Don’t touch my music player

Let’s face it, music is everywhere. Its on your computer, your IPod, in the stores, on your phone, in your car, and the list goes on.  It’s the one things that unites all cultures and countries. For some, its purely entertainment whereas for others it’s more than that. It’s a way they get through their day. All anyone has to do is connect the earphones into the payer jack, select a genre or song, and press play. Voilà! The music fills your ears; and the musical magic has begun. Although sometimes, different situations may call for different genres. For example, if someone is doing a workout either on their own, or at a gym, would you rather listen to Classical music, or something like rock or rap? Most likely, you would go for the music that’s rockier and with a little more beat. Unless you’re Ben Carson and you listen to Classical music while performing brain surgery. But that is beside the point. Music has been around since the middle ages, and has progressed into what we have today on the radio. Once again, I digress, I don’t mean to write this as a rant on music or anything, heavens, I love listening to music and exploring different genres. But, I have learned that you don’t need to stay listening to one genre and keep it at that. There is another reason as to why I thoroughly enjoy listening to music: I have autism.
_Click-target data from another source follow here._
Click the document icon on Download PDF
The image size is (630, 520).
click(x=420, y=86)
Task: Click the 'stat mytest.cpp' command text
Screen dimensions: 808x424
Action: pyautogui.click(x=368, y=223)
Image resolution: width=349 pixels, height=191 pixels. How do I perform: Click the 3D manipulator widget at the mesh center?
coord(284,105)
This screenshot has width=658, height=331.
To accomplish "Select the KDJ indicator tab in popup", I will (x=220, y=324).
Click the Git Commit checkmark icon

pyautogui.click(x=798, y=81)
If you would put me in a room of other people, I look like anybody else. However, if someone were to pin me into a corner, with no way of escape, it is then that my autism is shown, and known to everyone in the room. I am truly speaking from experience and if the situation hadn’t changed drastically, a fist would’ve been raised and I would’ve been the one to claim it. Growing up not knowing about autism has actually taught me to be my single line of defense. It has also kept me from having any really close friends or being able to “hang-out” because no one wanted to be around someone who would say something at awkward times, freak out over the simplest stuff, say something repeatedly etc. and honestly, I don’t blame them because neither my parents or I could explain what was going on or the reason why I was acting that way.
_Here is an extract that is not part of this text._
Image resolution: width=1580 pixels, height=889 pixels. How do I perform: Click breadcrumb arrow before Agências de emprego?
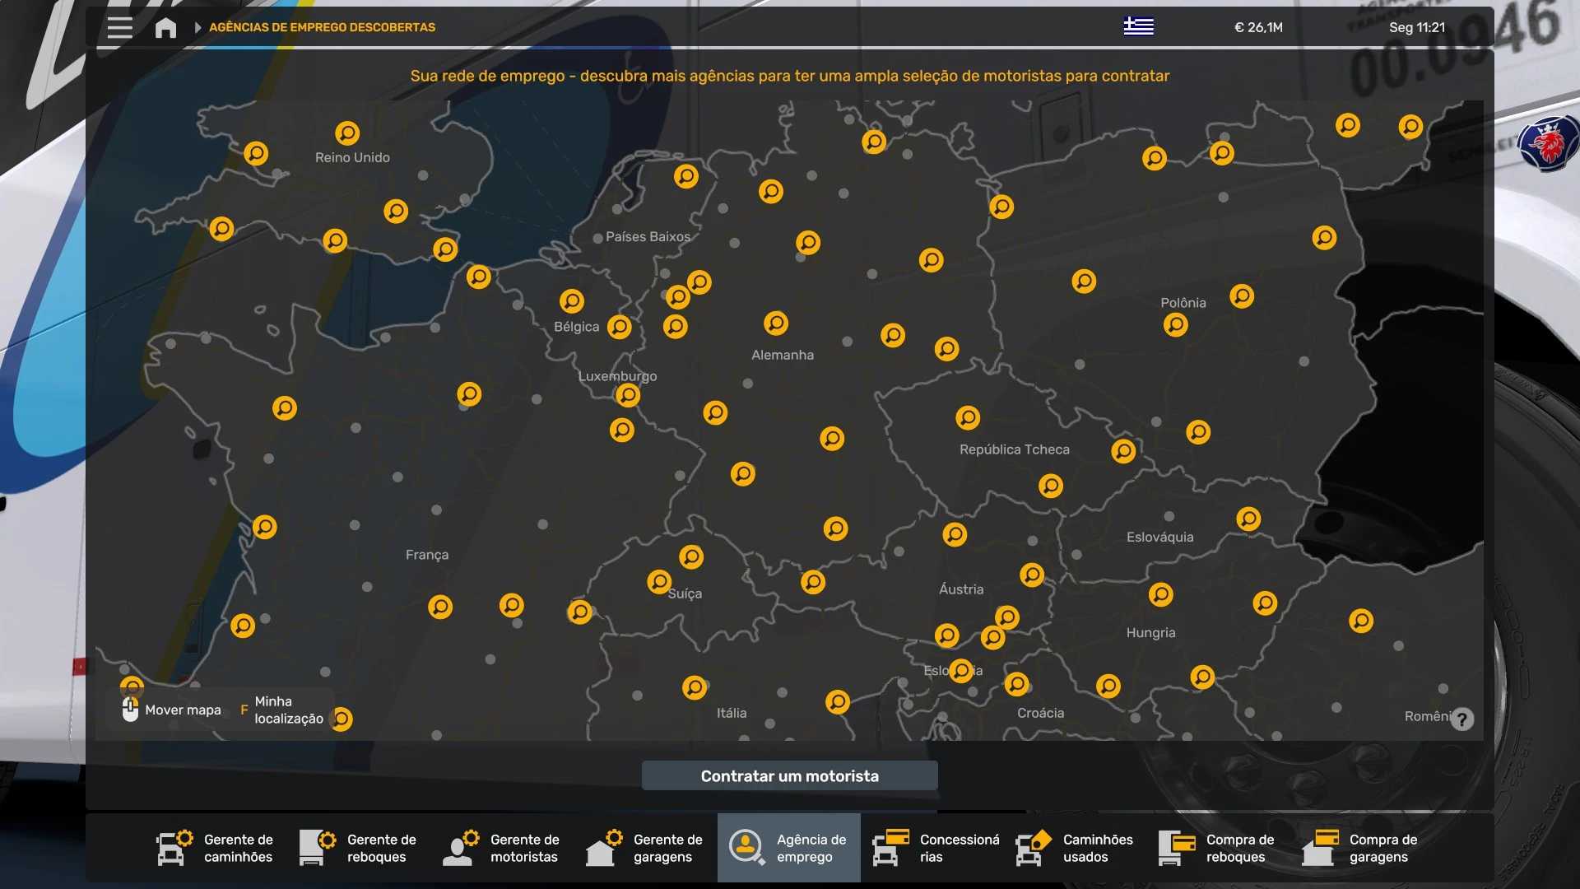click(198, 27)
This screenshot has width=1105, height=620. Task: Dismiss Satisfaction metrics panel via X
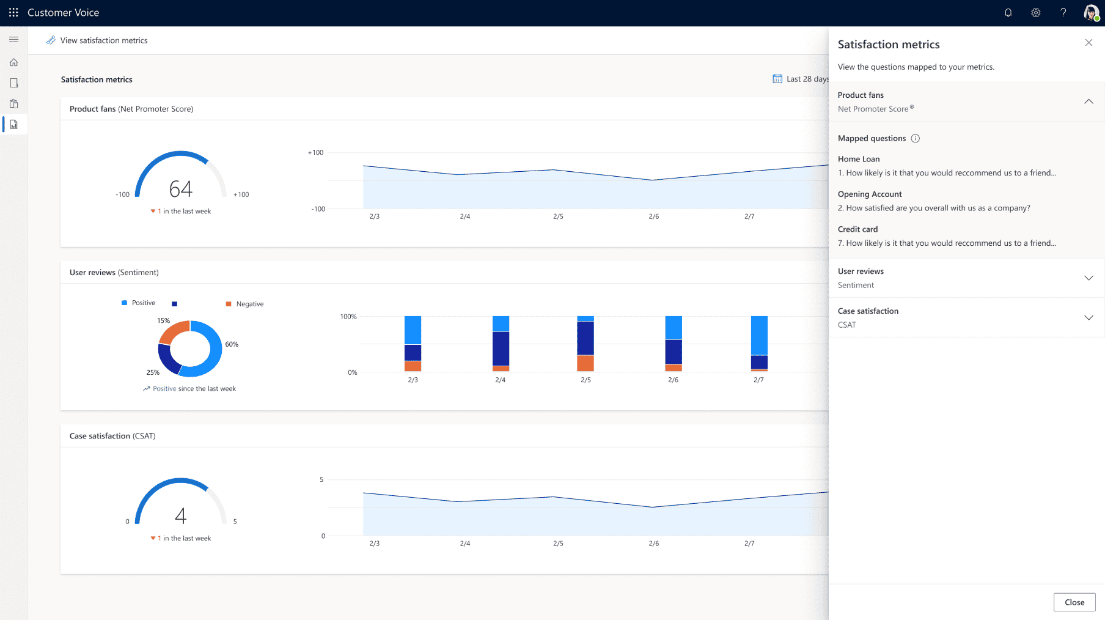(1088, 42)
So how does this work? How is music connected to helping me with autism? Ironically, since I’m currently working forward a vocal music major, I depend on my music playlist to help “filter” the chaos that some people can naturally ignore. But since I sometimes have the hearing of a vampire, I can hear more going on than the normal person just because, well….I can. Temple Grandin says it best when she tries to fight for her squeeze machine in college. In the HBO movie “Temple Grandin” Claire Danes, who portrays Temple, tells her professors that the reason she built the machine was sorely because she felt a release and it helped her relax, in which she was able to get through a 24 hour time period. This of course, is Temple talking to her professors. Now you may be asking: “Natalie, you’re in college, how are you getting through your day with classes and such?” Easy. My mp3 player, cellphone and computer all has music on it. Plug in the headphones, pick a genre, and push play (and no, I’m not talking about the music group) I keep it on while in commute to and from school, doing homework, between classes and honestly, music is some of my favorite classes I’m currently taking. Therefore, my mp3 has become my own personal “squeeze machine” Even though autism for me isn’t a label but a lifestyle that I have learned to live with, I’ve also come to accept the fact that as Temple once said: “I’m different, not less.” The reason as to why I said it was ironic, because one of the things that could drive someone crazy (ie music) they probably wouldn’t want to be around all day, much less listen to. I, however, listen to my music and am currently studying it to hopefully turn it into a career. So, I hope that I was able to give you a small glimpse of what music can do for someone with autism (or anything that helps them for that matter). Just remember: autistic’s are different, not less and  don’t touch my music player.